- Исходный отрывок:
"""
1. Слово — «как таковое»
1. Слово — «как таковое»
«Литература, или словесность, как показывает это последнее название, входит в состав словесной или языковой деятельности человека; отсюда следует, что в ряду научных дисциплин теория литературы близко примыкает к науке, изучающей язык, т. е. к лингвистике». С этих слов — или почти что с них— начинается «Теория литературы» покойного Б. В. Томашевского [312]. Вышла эта немножко технократическая (автор готовился стать инженером, учился в Льеже), но тщательно продуманная и построенная книга в 1925 году; после 31–го года исчезла в России из обращения; недавно ее фотографически переиздали за рубежом.
Томашевский, как известно, был в молодости одним из наших виднейших «формалистов», т. е. возглавил вместе со Шкловским, Тыняновым и Эйхенбаумом новое тогда направление в литературоведении, названное (не самими его зачинателями) формализмом и подвергшееся запрету, который не снят с него в нашей стране и по сей день. Среди других грехов вменялось ему в вину и это— отнюдь не в одинаковой мере свойственное его сторонникам — стремление приблизить литературоведение к языкознанию, применить или приспособить методы изучения языка к изучению литературного и поэтического языка, а также и вообще поэзии и литературы. Намеренье, казалось бы, невинное; во всяком случае политически; но партийная жандармерия рассуждала напролом. Ежели, мол, вы будете изучать форм) литературных произведений, словесную или сюжетную (разницы этой наш брат не понимает и понимать не желает), вы станете пренебрегать идейным их содержанием — слышали? и–дей–ным! — и научите других им пренебрегать; а нам без него никак нельзя, потому что начинять мозги партийно одобренной начинкой только с его помощью и возможно. С жандармерией, рассуждающей так и облеченной полнотою власти, не поспоришь. Пришлось этим осведомленным и одаренным людям взгляды свои красить в защитный цвет, а затем и вовсе от них отречься или заняться другим делом, не тем, которым они с немалым успехом занимались до того времени. Русское литературоведение очень от этого пострадало, но прежние их труды, изъятые в России из оборота, не канули в Лету, и были хоть и с запозданием в тридцать, а то и в сорок лет по заслугам — порой и свыше заслуг — оценены на Западе.
Вернусь, однако, к цитате, с которой начал. Исходное положение свое Томашевский формулирует немножко менее осторожно, чем ближайший из него вывод. Согласиться нетрудно с тем, что «теория литературы близко примыкает к науке, изучающей язык»; труднее безоговорочно признать, что литература «входит в состав словесной или языковой деятельности человека». Так?таки целиком и входит? Вместе со всем вымыслом, со всеми воображенными положениями и лицами? И входит именно как литература, как словесное искусство? Или наравне с чем угодно, облеченным в слова, будь то учебник физики или объявление в газете?
"""
- Содержимое данных:
"""
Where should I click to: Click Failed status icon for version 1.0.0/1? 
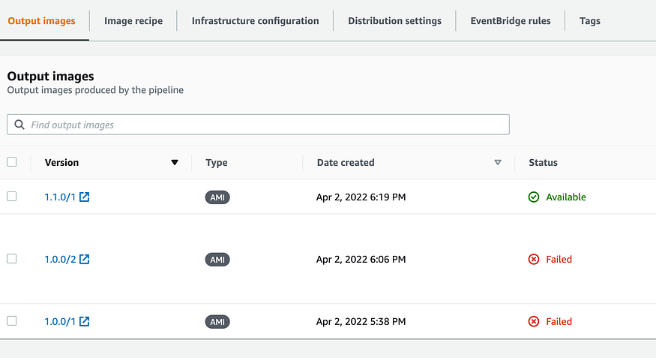point(534,322)
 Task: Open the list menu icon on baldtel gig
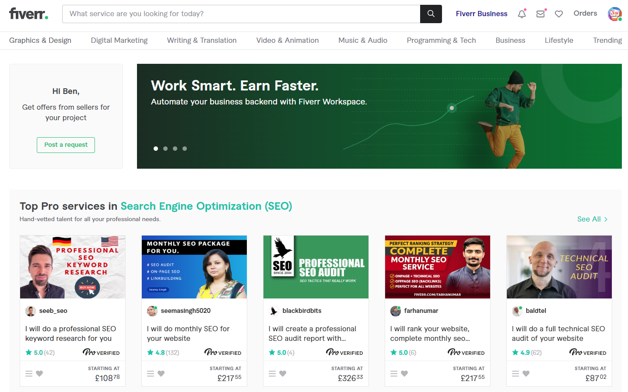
"""
- Задания:
[A] Верните из отрывка о Томашевском всё, начиная со слов «Вернусь, однако, к» и до слов «объявление в газете?» включительно.
[B] В каком году, согласно отрывку о Томашевском, вышла его «Теория литературы»?
[C] Напишите продолжение отрывка о Томашевском, которое начинается сразу после его последнего предложения.
Данные для работы не понадобятся.

- Ответы по заданиям:
[A]
Вернусь, однако, к цитате, с которой начал. Исходное положение свое Томашевский формулирует немножко менее осторожно, чем ближайший из него вывод. Согласиться нетрудно с тем, что «теория литературы близко примыкает к науке, изучающей язык»; труднее безоговорочно признать, что литература «входит в состав словесной или языковой деятельности человека». Так?таки целиком и входит? Вместе со всем вымыслом, со всеми воображенными положениями и лицами? И входит именно как литература, как словесное искусство? Или наравне с чем угодно, облеченным в слова, будь то учебник физики или объявление в газете?

[B] В 1925 году.

[C]
На следующей странице сказано еще более решительно: «Литература есть самоценная;, фиксированная речь». «Фиксированная» (в отличие от незаписанных наших разговоров), в этом сомнения нет; но вот «самоценная»… Самоценная именно как речь, а не как изреченное этой речью? Как словесная ткань, а не как то, что из нее выткано? Даже и независимо от особой природы вымысла, разве это к любым литературным произведениям одинаково приложимо? Разве «Война и мир» в той же мере или в том же смысле «сделана из слов», как «На холмах Грузии», или «Стихи, сочиненные ночью во время бессонницы»?
Томашевский этого не утверждает. Он тут же, в зачине своих рассуждений, признает, что наряду с вопросами пограничными, касающимися обеих дисциплин, есть и вопросы, от лингвистики ускользающие, относящиеся к одной теории литературы. Но немного дальше, в начале первой главы, он все?таки снова противополагает интерес к тому, что сказано словами, характерный для практической речи, интересу к самим словам, характерному, как он думает, для художественной литературы в целом. «Сами слова» — это столь же двусмысленно, как и «самоценная речь»; а говорить, что в «Войне и мире» нас интересуют (или Толстого интересовали) исключительно или хотя бы по преимуществу «сами слова», и совсем нелепо. Словами, кроме того, занимается, как и речью (хоть последнее и не столь бесспорно), лингвистика, так что, утверждая их первенство, мы возвращаемся в ее лоно. Тем не менее, утверждения такого рода, не вызывали возражений и у других ученых той же школы, — как из лингвистики исходивших языковедов по образованию, так и к ней совершенно равнодушных, да и очень поверхностно с ней знакомых. «Сами слова» или несколько раньше провозглашенное «слово как таковое» были для них равнозначными (как будто слово равняется словам!) и не–хуже–других формулами того, в чем их обвиняли совсем уж нечувствительные к оттенкам хулители их и мучители; того самого, что было кличкой и стало знаменем; формулами «формализма».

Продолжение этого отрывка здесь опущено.